◆ WHAT IS NEEDED:
The data below must be repeated exactly. Leave nothing out.

[Collected data]
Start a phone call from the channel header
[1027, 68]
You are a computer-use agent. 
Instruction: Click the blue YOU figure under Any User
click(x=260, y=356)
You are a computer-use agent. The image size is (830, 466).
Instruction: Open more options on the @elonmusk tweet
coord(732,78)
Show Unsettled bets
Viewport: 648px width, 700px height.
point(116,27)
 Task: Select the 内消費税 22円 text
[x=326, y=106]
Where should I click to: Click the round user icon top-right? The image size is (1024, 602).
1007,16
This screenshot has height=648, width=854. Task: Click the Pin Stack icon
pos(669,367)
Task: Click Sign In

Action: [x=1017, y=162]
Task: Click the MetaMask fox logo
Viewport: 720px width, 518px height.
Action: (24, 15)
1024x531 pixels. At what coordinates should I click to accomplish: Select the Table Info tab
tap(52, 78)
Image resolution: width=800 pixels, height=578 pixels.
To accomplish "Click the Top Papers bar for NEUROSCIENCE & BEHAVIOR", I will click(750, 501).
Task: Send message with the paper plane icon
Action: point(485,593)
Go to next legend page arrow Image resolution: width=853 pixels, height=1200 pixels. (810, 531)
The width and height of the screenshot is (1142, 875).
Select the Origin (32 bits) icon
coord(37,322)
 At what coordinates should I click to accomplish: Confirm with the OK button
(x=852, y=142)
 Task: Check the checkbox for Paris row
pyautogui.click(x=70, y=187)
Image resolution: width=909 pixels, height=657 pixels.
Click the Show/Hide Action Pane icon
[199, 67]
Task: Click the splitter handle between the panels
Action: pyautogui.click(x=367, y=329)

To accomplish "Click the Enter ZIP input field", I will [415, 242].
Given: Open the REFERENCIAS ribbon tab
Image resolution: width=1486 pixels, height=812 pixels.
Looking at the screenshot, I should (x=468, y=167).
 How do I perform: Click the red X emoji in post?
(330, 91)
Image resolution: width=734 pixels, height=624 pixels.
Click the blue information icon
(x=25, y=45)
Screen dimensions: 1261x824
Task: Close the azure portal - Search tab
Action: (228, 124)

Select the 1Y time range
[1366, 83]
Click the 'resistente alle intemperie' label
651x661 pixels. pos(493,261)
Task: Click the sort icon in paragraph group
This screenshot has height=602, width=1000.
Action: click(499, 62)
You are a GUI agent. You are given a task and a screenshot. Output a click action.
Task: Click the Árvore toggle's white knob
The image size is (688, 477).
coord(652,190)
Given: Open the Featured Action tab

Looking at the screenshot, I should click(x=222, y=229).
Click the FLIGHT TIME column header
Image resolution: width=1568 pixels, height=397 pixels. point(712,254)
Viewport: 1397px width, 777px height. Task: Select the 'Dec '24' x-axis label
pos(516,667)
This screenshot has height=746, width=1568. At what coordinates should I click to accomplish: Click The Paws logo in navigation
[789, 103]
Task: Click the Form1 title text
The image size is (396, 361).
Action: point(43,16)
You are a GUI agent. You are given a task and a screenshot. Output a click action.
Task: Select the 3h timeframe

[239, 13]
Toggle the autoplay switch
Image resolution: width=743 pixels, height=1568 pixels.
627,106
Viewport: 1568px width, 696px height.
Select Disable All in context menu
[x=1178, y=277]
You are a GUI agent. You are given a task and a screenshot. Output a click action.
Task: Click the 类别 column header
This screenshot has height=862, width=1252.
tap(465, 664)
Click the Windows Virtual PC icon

◆ ANSWER TO THIS TASK:
Start a phone call from the channel header
[1027, 68]
You are a computer-use agent. 
Instruction: Click the blue YOU figure under Any User
click(x=260, y=356)
You are a computer-use agent. The image size is (830, 466).
Instruction: Open more options on the @elonmusk tweet
coord(732,78)
Show Unsettled bets
Viewport: 648px width, 700px height.
point(116,27)
 Task: Select the 内消費税 22円 text
[x=326, y=106]
Where should I click to: Click the round user icon top-right? The image size is (1024, 602).
1007,16
This screenshot has height=648, width=854. Task: Click the Pin Stack icon
pos(669,367)
Task: Click Sign In

Action: [x=1017, y=162]
Task: Click the MetaMask fox logo
Viewport: 720px width, 518px height.
Action: (24, 15)
1024x531 pixels. At what coordinates should I click to accomplish: Select the Table Info tab
tap(52, 78)
Image resolution: width=800 pixels, height=578 pixels.
To accomplish "Click the Top Papers bar for NEUROSCIENCE & BEHAVIOR", I will click(750, 501).
Task: Send message with the paper plane icon
Action: point(485,593)
Go to next legend page arrow Image resolution: width=853 pixels, height=1200 pixels. (810, 531)
The width and height of the screenshot is (1142, 875).
Select the Origin (32 bits) icon
coord(37,322)
 At what coordinates should I click to accomplish: Confirm with the OK button
(x=852, y=142)
 Task: Check the checkbox for Paris row
pyautogui.click(x=70, y=187)
Image resolution: width=909 pixels, height=657 pixels.
Click the Show/Hide Action Pane icon
[199, 67]
Task: Click the splitter handle between the panels
Action: pyautogui.click(x=367, y=329)

To accomplish "Click the Enter ZIP input field", I will [415, 242].
Given: Open the REFERENCIAS ribbon tab
Image resolution: width=1486 pixels, height=812 pixels.
Looking at the screenshot, I should (x=468, y=167).
 How do I perform: Click the red X emoji in post?
(330, 91)
Image resolution: width=734 pixels, height=624 pixels.
Click the blue information icon
(x=25, y=45)
Screen dimensions: 1261x824
Task: Close the azure portal - Search tab
Action: (228, 124)

Select the 1Y time range
[1366, 83]
Click the 'resistente alle intemperie' label
651x661 pixels. pos(493,261)
Task: Click the sort icon in paragraph group
This screenshot has height=602, width=1000.
Action: click(499, 62)
You are a GUI agent. You are given a task and a screenshot. Output a click action.
Task: Click the Árvore toggle's white knob
The image size is (688, 477).
coord(652,190)
Given: Open the Featured Action tab

Looking at the screenshot, I should click(x=222, y=229).
Click the FLIGHT TIME column header
Image resolution: width=1568 pixels, height=397 pixels. point(712,254)
Viewport: 1397px width, 777px height. Task: Select the 'Dec '24' x-axis label
pos(516,667)
This screenshot has height=746, width=1568. At what coordinates should I click to accomplish: Click The Paws logo in navigation
[789, 103]
Task: Click the Form1 title text
The image size is (396, 361).
Action: point(43,16)
You are a GUI agent. You are given a task and a screenshot. Output a click action.
Task: Select the 3h timeframe

[239, 13]
Toggle the autoplay switch
Image resolution: width=743 pixels, height=1568 pixels.
627,106
Viewport: 1568px width, 696px height.
Select Disable All in context menu
[x=1178, y=277]
You are a GUI agent. You are given a task and a screenshot. Output a click action.
Task: Click the 类别 column header
This screenshot has height=862, width=1252.
tap(465, 664)
Click the Windows Virtual PC icon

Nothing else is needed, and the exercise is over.